What to do when public information officers restrict access to school information? Panel to advise, March 16

America’s public schools are coming under unusually strong attention from the general public — scrutiny communities typically rely on journalists to provide. The issues are as disparate as masking mandates and COVID-19 testing, the spending of federal pandemic relief funds, virtual vs. in-person learning, gun threats and increasing demands by lawmakers and parents that schoolchildren not be taught certain subjects such as human sexuality and the history of racism.

But journalists face multiple barriers, many imposed by governments or school districts, in covering these complex topics.

How to overcome them? An expert panel will provide answers at a virtual program produced by the national Society of Professional Journalists Freedom of Information Committee* and the National Press Club Journalism Institute in coordination with the Club’s Press Freedom Team on Wednesday, March 16, at 12:30 p.m.

Registration is now open.

The program occurs during Sunshine Week, an annual celebration of access to public information and what it means for communities.

The panel will explore the impact of the barriers to press coverage of public schools and how to work around them. Among the barriers are practices such filtering all interviews through public information officers and prohibiting teachers, school staff and other key education officials from sharing their stories.

Adding to the difficulty in coverage are policies that limit access to key education-related data sets, which makes answering the public’s questions in a timely, thoughtful and detailed manner exceedingly difficult.

 

Panelists include:

  • Eva-Marie Ayala, Education Lab editor for The Dallas Morning News
  • Frank LoMonte, journalism professor and counsel at CNN
  • Randi Weingarten, president of the American Federation of Teachers, AFL-CIO
  • Moderator: Delece Smith-Barrow, education editor at POLITICO.

Eva-Marie Ayala is the Education Lab editor for The Dallas Morning News, where she oversees coverage of how state and local policies impact students, what schools are doing to address inequities in classrooms, and how educators are addressing the great needs brought on by the pandemic. She is a veteran journalist who previously reported for her hometown paper the Fort Worth Star-Telegram. As a member of the Dallas area chapter of the National Association of Hispanic Journalists, she served as a vice president and scholarship chair, working to boost diversity in newsrooms and coverage.
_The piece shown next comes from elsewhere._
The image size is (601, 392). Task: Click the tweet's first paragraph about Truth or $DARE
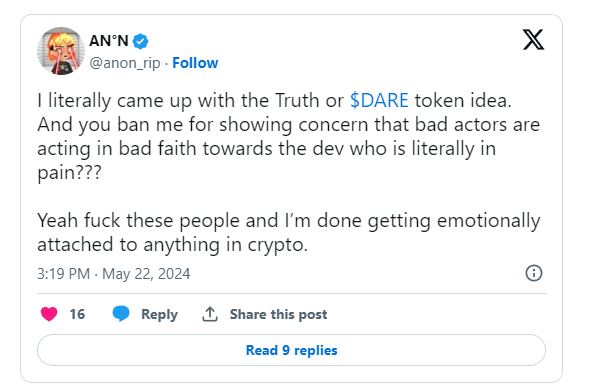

Frank LoMonte is a professor at the University of Florida and counsel at CNN. From 2017 until February this year, he had been the director of the Joseph L. Brechner Center for Freedom of Information at the University of Florida, an incubator for ideas and initiatives that give the public timely and affordable access to the information necessary for informed, participatory citizenship. Previously, he was the executive director of the Student Press Law Center (SPLC) in Washington, D.C. since 2008. During his tenure, he launched a number of major programming initiatives, including the “New Voices” initiative that has resulted in enactment of fortified legal protections for student journalists in 13 states, and the “Active Voice” fellowship program for college undergraduates to design “press freedom service projects” amplifying the voices of young women, who experience the brunt of school censorship. Prior to embarking on his legal career, he was an investigative journalist and political columnist.

Randi Weingarten is president of the 1.7 million-member American Federation of Teachers, AFL-CIO, which represents teachers; paraprofessionals and school-related personnel; higher education faculty and staff; nurses and other healthcare professionals; local, state and federal government employees; and early childhood educators. Prior to her election as AFT president in 2008, Weingarten served for 12 years as president of the United Federation of Teachers, AFT Local 2, representing approximately 200,000 educators in the New York City public school system, as well as home child-care providers and other workers in health, law and education.

Delece Smith-Barrow is the education editor at POLITICO. She’s previously worked at The Hechinger Report, U.S. News & World Report and The Washington Post. She spent the 2016-2017 school year as a Knight-Wallace Fellow at the University of Michigan, where she studied how top-tier universities were increasing the number of underrepresented minority faculty.

* SPJ DC Pro Chapter member Kathryn Foxhall (recording secretary on the SPJ-DC board of directors) is vice chair of the national SPJ Freedom of Information Committee and a member of the NPC Press Freedom Team.